I think £17k may be more or less what I am spending too.

MoreBeta · 04/02/2015 14:51

WellTidy - if you are paying £40k I will do it for you. Grin

Onecurrantbun · 04/02/2015 15:12

WellTidy we have a large but suburban garden - the lawn is around 60ft x 40ft with a patio area of probably 40 x 30ft. We have had someone round to quote yesterday and although the quotes aren't through yet, he said "high singles or low ten" thousands rather than tens of thousands! That includes having the drive tarmacced (drive is 18ft x 12ft) and new garage doors.

We are in the East Midlands and using a local firm (we have a "little book" through the door each month which is great for finding local companies)

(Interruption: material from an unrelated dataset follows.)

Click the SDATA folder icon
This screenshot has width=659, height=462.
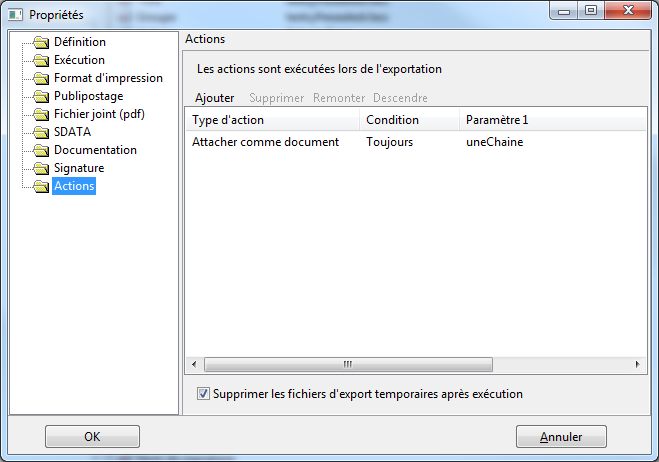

Onecurrantbun · 04/02/2015 15:14

ETA we are having new latio? Some dodgy brickwork demolished, laid to lawn and flower beds

WellTidy · 04/02/2015 15:26

Thank god! I was using the otehr quotes on here and multiplying up due to square footage, which probably wasn't the best reasoning to adopt.

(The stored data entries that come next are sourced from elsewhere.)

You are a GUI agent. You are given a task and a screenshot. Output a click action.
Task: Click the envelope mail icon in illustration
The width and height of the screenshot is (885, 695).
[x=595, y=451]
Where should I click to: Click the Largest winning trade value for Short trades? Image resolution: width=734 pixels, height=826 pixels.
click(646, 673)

Just to be clear, I don't have 40K! But, you know, I am willing to accept quotes ...

I haven't even thought about the front drive (shingle at the moment, with a few beds). or the concreted area at the side of the house by the dining room which is truly appalling.

TeddyBee · 04/02/2015 17:31

We have a similar sized garden and we're doing it in bits. Managed to lose the patio under a big deck, put weed control membrane and wood chips on all the flower beds, although now the retaining slabs are too short. It is satisfying once you find the right solution for each bit of the garden though. One solution was whacking a chicken run in the corner where nothing would grow...

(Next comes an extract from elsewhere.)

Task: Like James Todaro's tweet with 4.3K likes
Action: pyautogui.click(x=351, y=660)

IHeartKingThistle · 04/02/2015 21:42

Oh it's going to take ages! I want a magic wand!

OP posts:
Comito · 04/02/2015 22:01

Part of the reason ours cost £16K was because they did it all in two weeks so had extra labour. Our house has no access to the back garden apart from through the house so someone had to be here the whole time and we only had a two week window for it.

The company submitted three designs to us and we chose one, this was included in the cost, as were the plants. They were fantastic and I'm happy to recommend them if anyone wants to PM me. They're based in London.

nikki1978 · 05/02/2015 10:48

I have a friend who is a gardener so he does me mates rates. To get a digger in and remove all the concrete (lots of paths, rockeries, pond and patio) and get the entire garden back to soil (65x30ft garden) was about £1000 including grab lorry and skip. The next part which will include rotivating the soil, topsoil, turfing, patio slabs, railway sleepers to make 2 large raised flowerbeds, painting the shed which is a horrible shade of green, revarnishing fences and painting a garden wall will be about another £3600 but we are laying the patio ourselves and doing the varnishing and painting. This doesn't include the cost of any plants though.

mrssnodge · 05/02/2015 12:34

In Novemember we had 12 ft high & 5 ft wide hedges removed from 30 qM garden all the way round, replaced with fencing and new gate, 2 new patios and pathway/steps etc- all indian natural stone and french doors installed-machines/diggers were needed but it was only 4k for the lot!!! Needs some new turf in the spring and I have a 20ft x 3 ft planting area to fill, so all the hard landscaping is done and just the naice part-planting to finish off! Bargain! but it was son in law who done the work, through his boss' company!